FLÁVIO COLHADO GIMENES (contador) - Londrina

Concurso da Copel
Sobre a matéria publicada ontem sobre o tumulto que foi o Concurso Público da Copel, tenho outro item a destacar. Eu e, com certeza, muitos outros que estavam realizando a prova gostaríamos de saber do absurdo de não poder levar embora conosco o caderno das questões. Como poderemos conferir o gabarito e saber quais e quantas questões acertamos? Por um acaso deveríamos ''decorar'' todas nossas respostas? E se alguém quiser recorrer por algum motivo depois do resultado? Como provar as questões que respondeu? Espero que não esqueçam também sobre algumas provas que vinham com ''papeizinhos'' no meio delas e outras com uma questão (questão nº 8) constando duas respostas iguais. Como segue a tradição de um concurso realizado seriamente, esta deverá ser anulada.

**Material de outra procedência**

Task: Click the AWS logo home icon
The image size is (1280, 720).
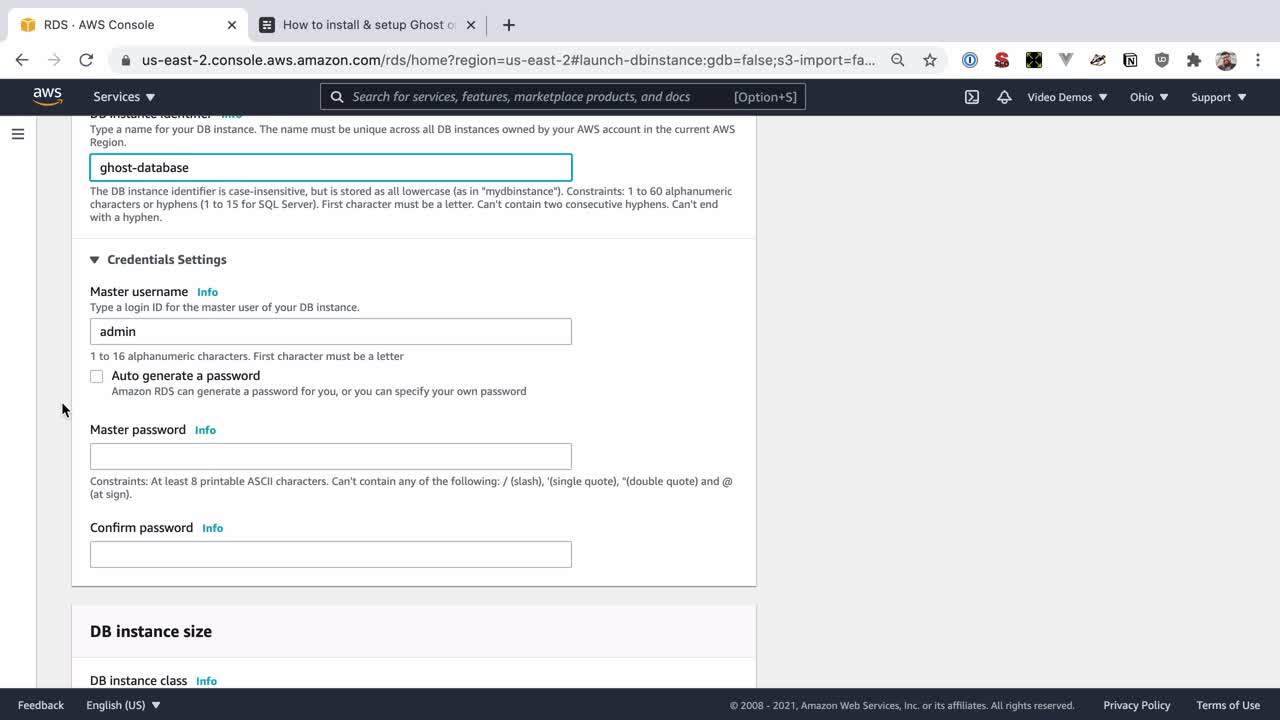Action: [x=47, y=96]
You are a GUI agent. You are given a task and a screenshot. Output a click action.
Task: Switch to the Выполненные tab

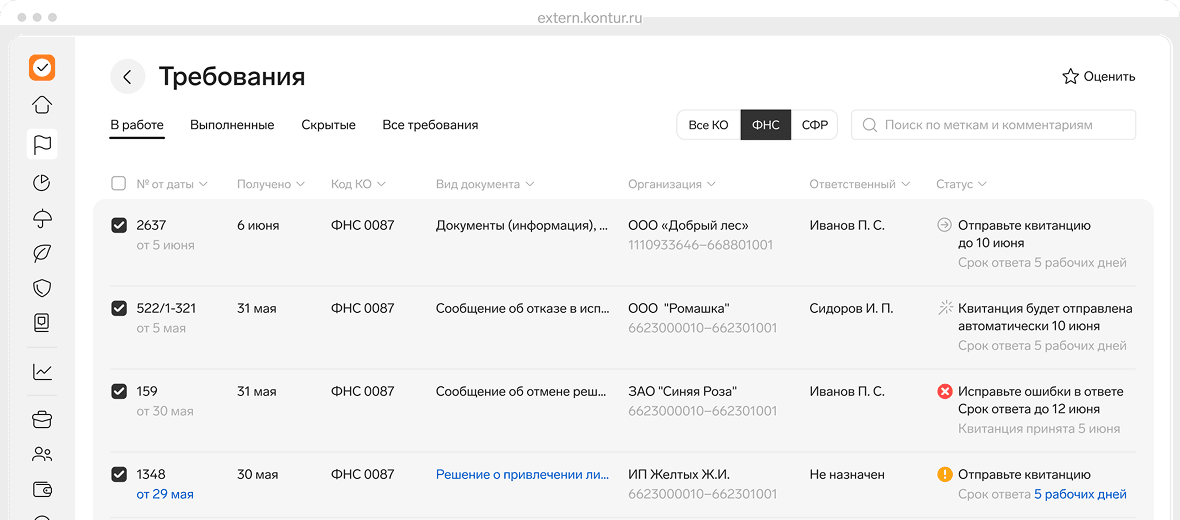(x=232, y=125)
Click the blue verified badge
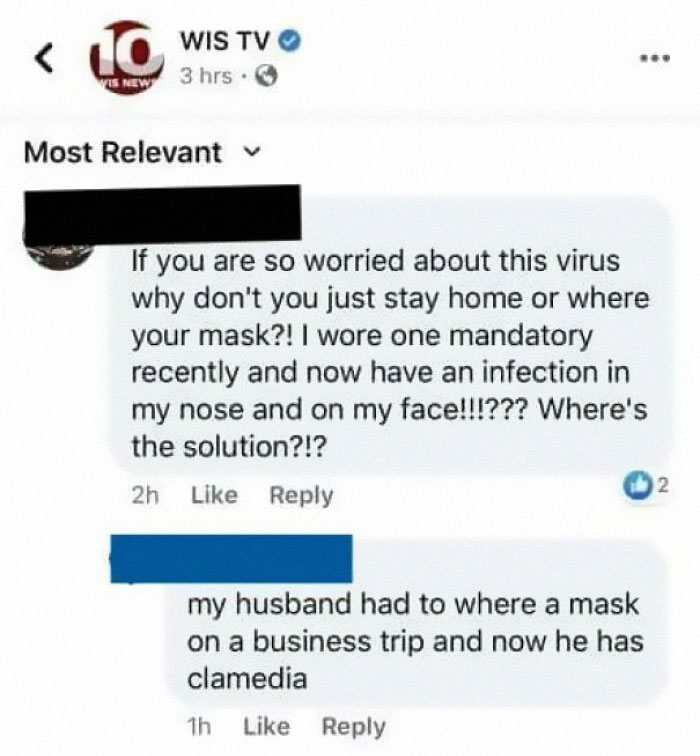 coord(291,41)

FERNANDA BORGES (estudante) - Londrina

Patriotismo
São tantos, e tantos, os patrioteiros, quão poucos, os verdadeiramente patriotas. Patriotismo é restaurar a dignidade do país, do seu povo; trabalho, justiça, honestidade, remuneração justa, moradias decentes, com água, luz, esgoto, ruas transitáveis. As estradas poderiam ser abertas e conservadas pelos presos, que ao invés de vegetarem nas prisões (escola de vícios), seriam recuperados e úteis, abrindo e conservando estradas, recebendo um ordenado para manter a família, para que os filhos não se tornassem novos marginais.
Tudo isso seria possível se não houvesse tanta corrupção, se o nosso dinheiro não recheasse os bolsos dos desonestos, e enviado ilicitamente, abarrotando os cofres de outros países. Que às mesas fartas de iguarias finas e vinhos nobres, não se assentasse o ignóbil anfitrião, por haver furtado ao pobre, o suado pão.

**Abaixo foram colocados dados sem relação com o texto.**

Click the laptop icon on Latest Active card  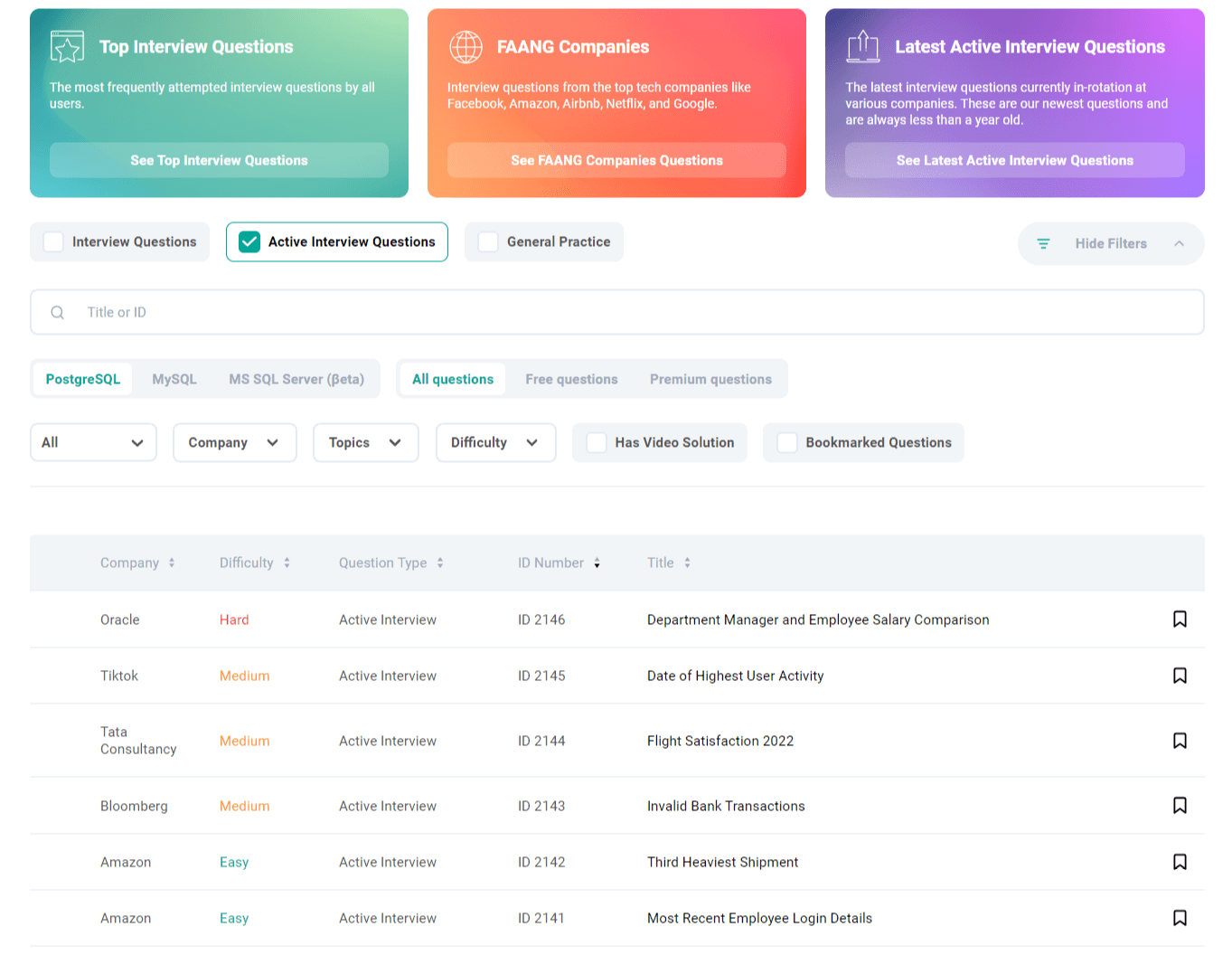(863, 47)
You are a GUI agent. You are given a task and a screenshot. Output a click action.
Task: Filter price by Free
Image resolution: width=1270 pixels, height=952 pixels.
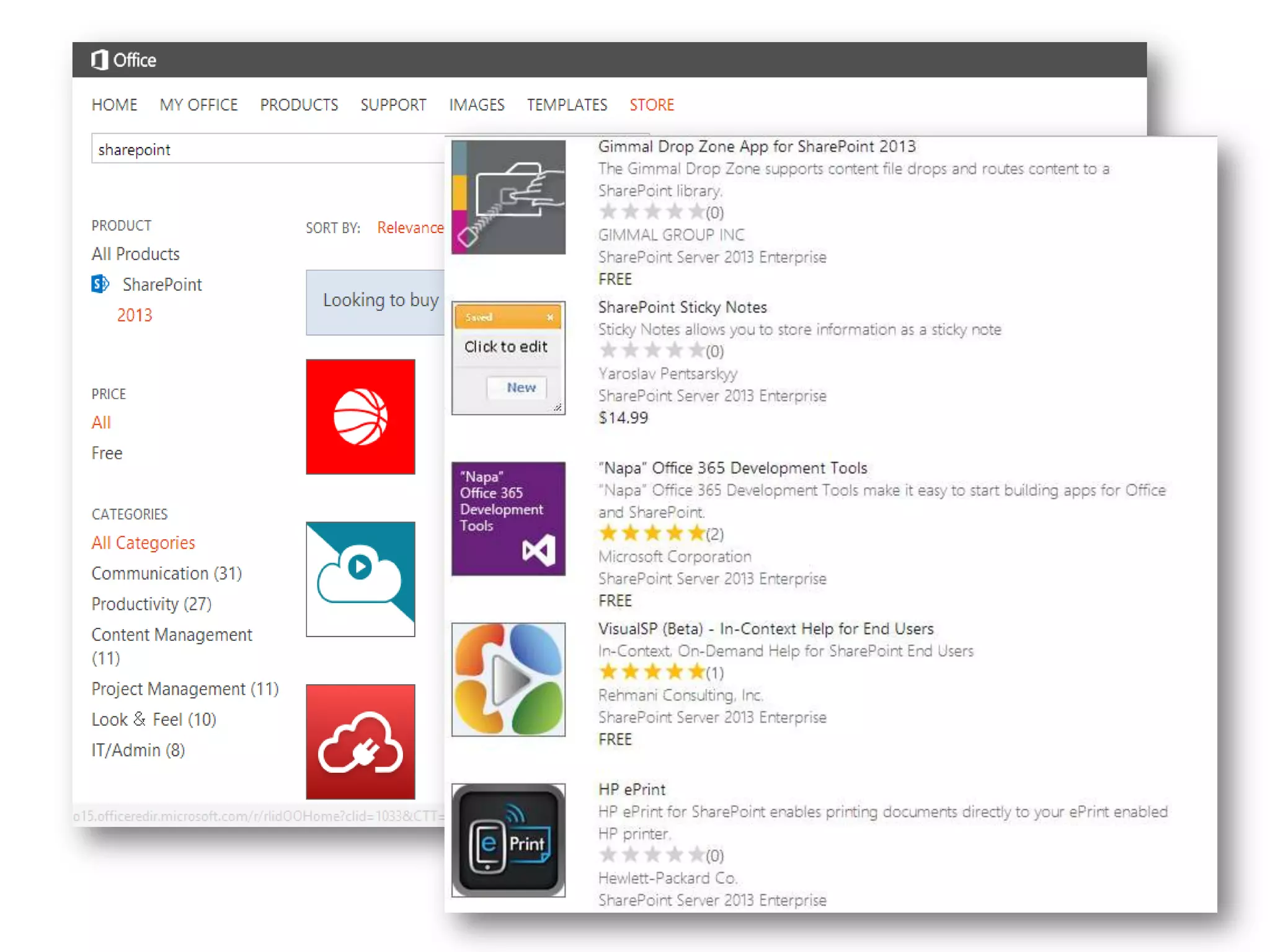click(x=107, y=453)

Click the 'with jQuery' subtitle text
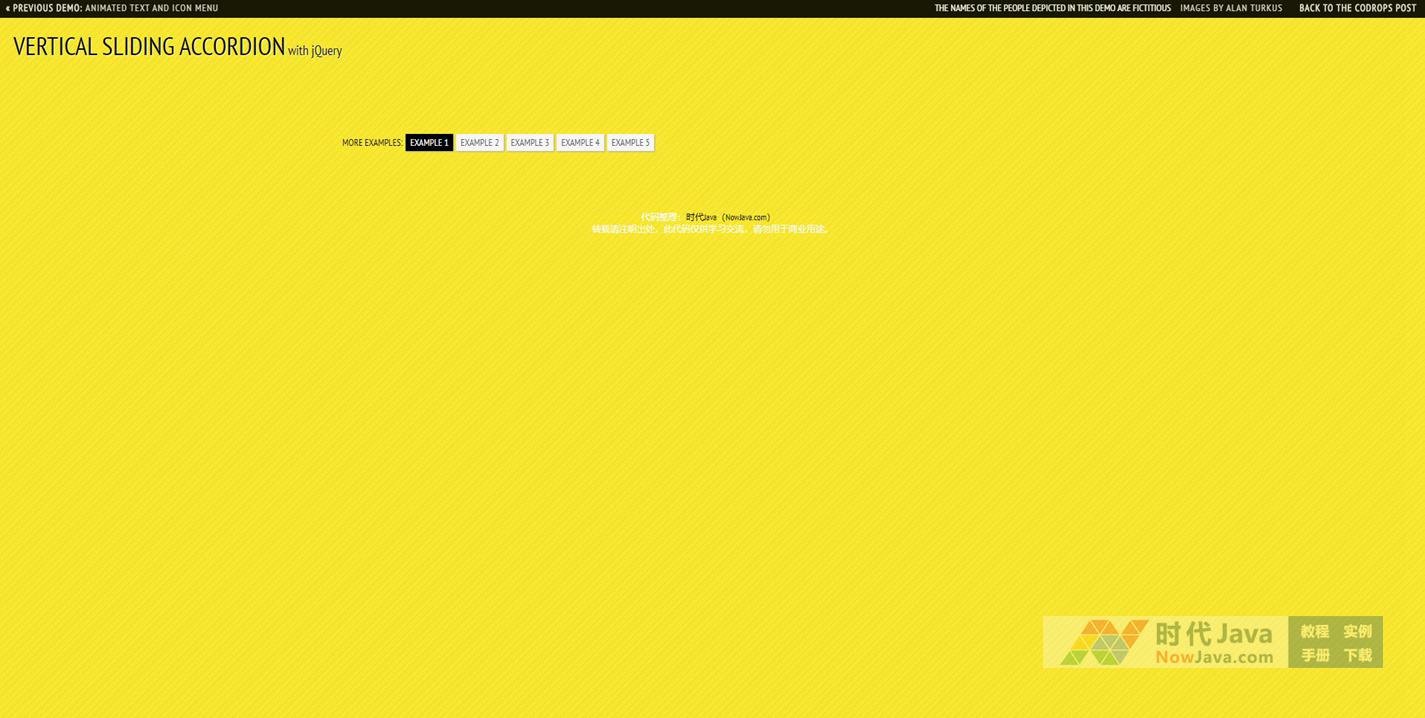click(315, 51)
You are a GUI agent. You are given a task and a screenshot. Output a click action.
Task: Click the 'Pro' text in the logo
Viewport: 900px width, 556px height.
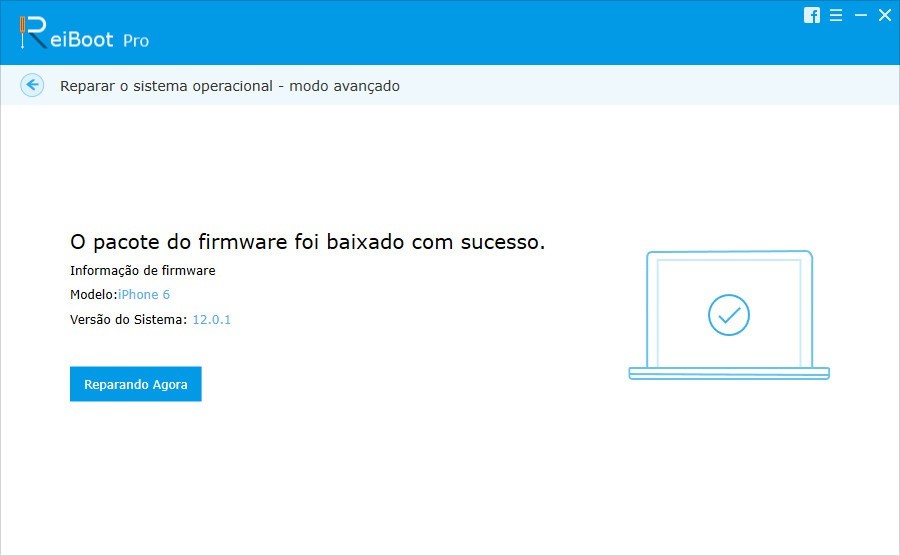[136, 41]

Patriotismo é poder contemplar a verde mata, sem a devastação das florestas, águas límpidas a correr nos rios, aonde se multiplicassem os peixes, e os frutos do mar, sem qualquer poluição. Patriotismo é não haver nenhum tipo de preconceito, nenhuma discriminação, o tabu da idade no trabalho, o jovem para habilitar-se, os mais velhos, pela experiência, desde que estejam capacitados.

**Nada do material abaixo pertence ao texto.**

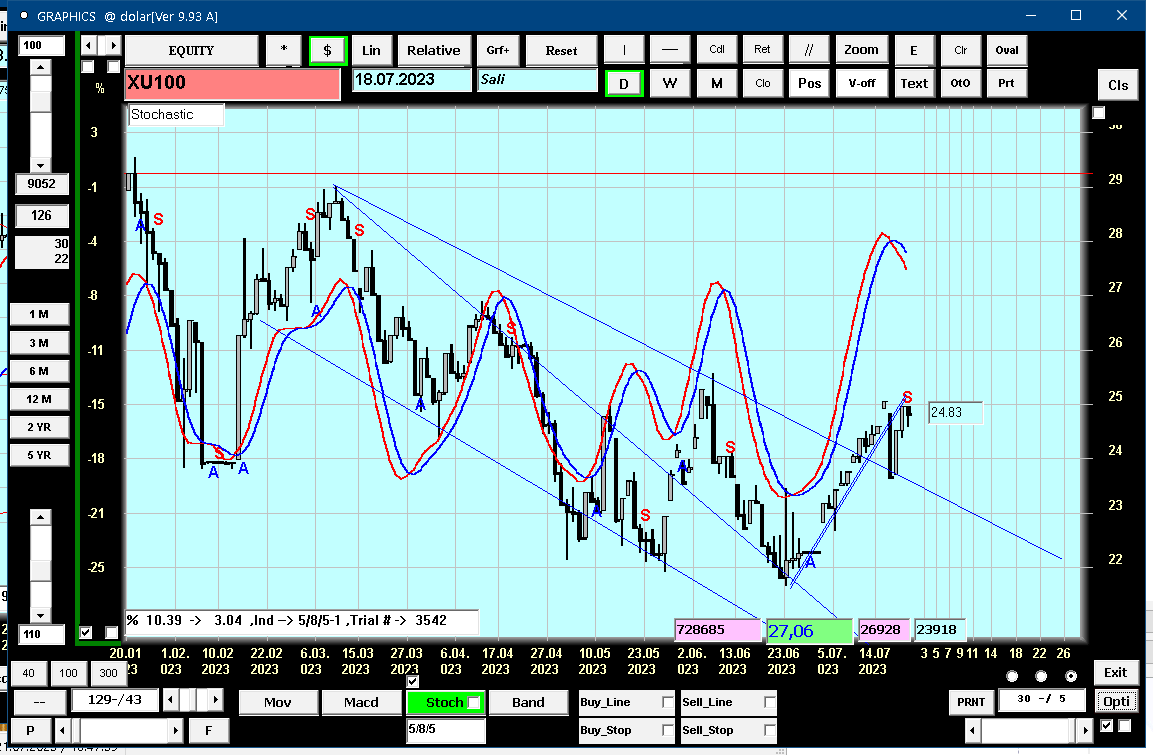Screen dimensions: 1153x755
Task: Enable the Buy_Line checkbox
Action: pyautogui.click(x=668, y=702)
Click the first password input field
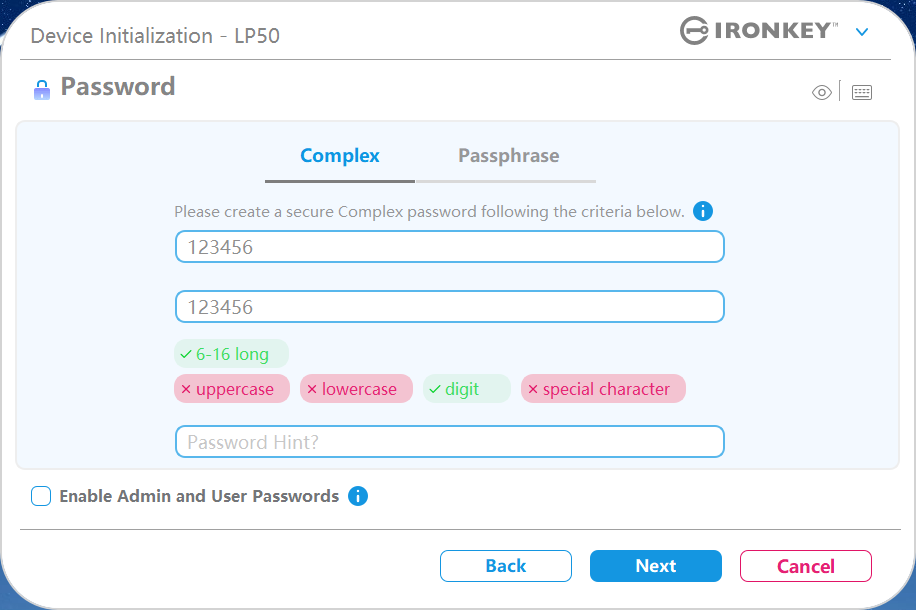Viewport: 916px width, 610px height. [x=449, y=247]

Os milhares de igrejas de todas as religiões e seitas, que há em nosso país, poderiam ter anexos, ambulatórios, postos de Saúde públicos, remédios gratuitos, parte fornecido pelo Estado, parte do povo que contribui nas igrejas, muitos com o dízimo de 10% do ordenado.
O Vaticano poderia se transformar num dos maiores centros turísticos do mundo aonde o vultoso dinheiro arrecadado seria empregado na saúde, educação, centros esportivos etc. A miséria seria erradicada, o mundo melhor, haveria mais Paz, essa é a verdadeira religião de Cristo.